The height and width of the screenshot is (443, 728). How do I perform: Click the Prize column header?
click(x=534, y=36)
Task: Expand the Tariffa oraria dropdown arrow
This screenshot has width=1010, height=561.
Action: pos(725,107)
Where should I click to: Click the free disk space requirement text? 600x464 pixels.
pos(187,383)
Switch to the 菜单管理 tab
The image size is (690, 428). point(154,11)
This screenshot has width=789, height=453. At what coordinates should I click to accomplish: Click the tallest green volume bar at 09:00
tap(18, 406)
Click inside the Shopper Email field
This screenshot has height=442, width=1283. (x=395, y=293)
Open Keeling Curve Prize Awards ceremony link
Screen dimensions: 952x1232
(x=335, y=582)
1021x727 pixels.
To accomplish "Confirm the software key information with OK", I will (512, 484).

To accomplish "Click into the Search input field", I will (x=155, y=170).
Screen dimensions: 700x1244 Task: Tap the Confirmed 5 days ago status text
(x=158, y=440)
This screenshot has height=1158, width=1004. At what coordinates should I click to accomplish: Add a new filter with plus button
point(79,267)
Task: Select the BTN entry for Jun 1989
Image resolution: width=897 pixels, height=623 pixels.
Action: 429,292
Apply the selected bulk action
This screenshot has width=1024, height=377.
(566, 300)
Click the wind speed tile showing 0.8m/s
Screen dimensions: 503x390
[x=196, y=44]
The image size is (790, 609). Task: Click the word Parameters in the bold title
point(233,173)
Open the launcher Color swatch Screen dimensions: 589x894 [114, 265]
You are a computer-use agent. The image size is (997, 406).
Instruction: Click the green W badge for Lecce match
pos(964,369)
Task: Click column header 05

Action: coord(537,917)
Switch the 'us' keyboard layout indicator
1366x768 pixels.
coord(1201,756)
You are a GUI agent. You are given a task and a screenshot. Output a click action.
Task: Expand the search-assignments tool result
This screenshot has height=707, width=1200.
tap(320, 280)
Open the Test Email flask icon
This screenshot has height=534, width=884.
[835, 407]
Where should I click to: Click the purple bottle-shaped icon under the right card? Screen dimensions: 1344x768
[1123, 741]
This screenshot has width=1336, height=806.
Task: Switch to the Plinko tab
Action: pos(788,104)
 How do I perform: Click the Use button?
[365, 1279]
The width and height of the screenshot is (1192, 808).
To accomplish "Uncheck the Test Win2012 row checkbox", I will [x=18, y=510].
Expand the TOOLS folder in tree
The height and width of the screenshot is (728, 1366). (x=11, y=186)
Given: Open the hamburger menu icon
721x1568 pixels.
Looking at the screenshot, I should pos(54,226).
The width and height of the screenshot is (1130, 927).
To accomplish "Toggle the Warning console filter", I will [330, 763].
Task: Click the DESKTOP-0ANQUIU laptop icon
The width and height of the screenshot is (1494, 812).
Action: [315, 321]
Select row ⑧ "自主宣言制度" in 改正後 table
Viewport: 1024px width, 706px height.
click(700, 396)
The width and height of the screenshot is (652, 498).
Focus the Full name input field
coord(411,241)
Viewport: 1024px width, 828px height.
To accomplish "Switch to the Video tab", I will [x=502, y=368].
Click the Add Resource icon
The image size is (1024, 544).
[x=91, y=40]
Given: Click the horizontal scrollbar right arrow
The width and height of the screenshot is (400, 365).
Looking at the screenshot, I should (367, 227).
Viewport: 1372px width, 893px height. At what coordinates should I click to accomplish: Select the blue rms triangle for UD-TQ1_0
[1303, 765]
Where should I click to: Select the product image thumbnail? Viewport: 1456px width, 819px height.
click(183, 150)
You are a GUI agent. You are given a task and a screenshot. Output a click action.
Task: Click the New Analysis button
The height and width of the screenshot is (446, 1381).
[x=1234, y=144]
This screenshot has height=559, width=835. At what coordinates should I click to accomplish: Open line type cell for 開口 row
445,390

■ ■ ■ ■

__How to complete this task__
Down to the last line, reproduce the entries above precisely.

__Exercise answer__
The height and width of the screenshot is (443, 728). How do I perform: Click the Prize column header?
click(x=534, y=36)
Task: Expand the Tariffa oraria dropdown arrow
This screenshot has width=1010, height=561.
Action: pos(725,107)
Where should I click to: Click the free disk space requirement text? 600x464 pixels.
pos(187,383)
Switch to the 菜单管理 tab
The image size is (690, 428). point(154,11)
This screenshot has width=789, height=453. At what coordinates should I click to accomplish: Click the tallest green volume bar at 09:00
tap(18, 406)
Click inside the Shopper Email field
This screenshot has height=442, width=1283. (x=395, y=293)
Open Keeling Curve Prize Awards ceremony link
Screen dimensions: 952x1232
(x=335, y=582)
1021x727 pixels.
To accomplish "Confirm the software key information with OK", I will (512, 484).

To accomplish "Click into the Search input field", I will (x=155, y=170).
Screen dimensions: 700x1244 Task: Tap the Confirmed 5 days ago status text
(x=158, y=440)
This screenshot has height=1158, width=1004. At what coordinates should I click to accomplish: Add a new filter with plus button
point(79,267)
Task: Select the BTN entry for Jun 1989
Image resolution: width=897 pixels, height=623 pixels.
Action: 429,292
Apply the selected bulk action
This screenshot has width=1024, height=377.
(566, 300)
Click the wind speed tile showing 0.8m/s
Screen dimensions: 503x390
[x=196, y=44]
The image size is (790, 609). Task: Click the word Parameters in the bold title
point(233,173)
Open the launcher Color swatch Screen dimensions: 589x894 [114, 265]
You are a computer-use agent. The image size is (997, 406).
Instruction: Click the green W badge for Lecce match
pos(964,369)
Task: Click column header 05

Action: coord(537,917)
Switch the 'us' keyboard layout indicator
1366x768 pixels.
coord(1201,756)
You are a GUI agent. You are given a task and a screenshot. Output a click action.
Task: Expand the search-assignments tool result
This screenshot has height=707, width=1200.
tap(320, 280)
Open the Test Email flask icon
This screenshot has height=534, width=884.
[835, 407]
Where should I click to: Click the purple bottle-shaped icon under the right card? Screen dimensions: 1344x768
[1123, 741]
This screenshot has width=1336, height=806.
Task: Switch to the Plinko tab
Action: pos(788,104)
 How do I perform: Click the Use button?
[365, 1279]
The width and height of the screenshot is (1192, 808).
To accomplish "Uncheck the Test Win2012 row checkbox", I will [x=18, y=510].
Expand the TOOLS folder in tree
The height and width of the screenshot is (728, 1366). (x=11, y=186)
Given: Open the hamburger menu icon
721x1568 pixels.
Looking at the screenshot, I should pos(54,226).
The width and height of the screenshot is (1130, 927).
To accomplish "Toggle the Warning console filter", I will [330, 763].
Task: Click the DESKTOP-0ANQUIU laptop icon
The width and height of the screenshot is (1494, 812).
Action: [315, 321]
Select row ⑧ "自主宣言制度" in 改正後 table
Viewport: 1024px width, 706px height.
click(700, 396)
The width and height of the screenshot is (652, 498).
Focus the Full name input field
coord(411,241)
Viewport: 1024px width, 828px height.
To accomplish "Switch to the Video tab", I will [x=502, y=368].
Click the Add Resource icon
The image size is (1024, 544).
[x=91, y=40]
Given: Click the horizontal scrollbar right arrow
The width and height of the screenshot is (400, 365).
Looking at the screenshot, I should (367, 227).
Viewport: 1372px width, 893px height. At what coordinates should I click to accomplish: Select the blue rms triangle for UD-TQ1_0
[1303, 765]
Where should I click to: Select the product image thumbnail? Viewport: 1456px width, 819px height.
click(183, 150)
You are a GUI agent. You are given a task and a screenshot. Output a click action.
Task: Click the New Analysis button
The height and width of the screenshot is (446, 1381).
[x=1234, y=144]
This screenshot has height=559, width=835. At what coordinates should I click to accomplish: Open line type cell for 開口 row
445,390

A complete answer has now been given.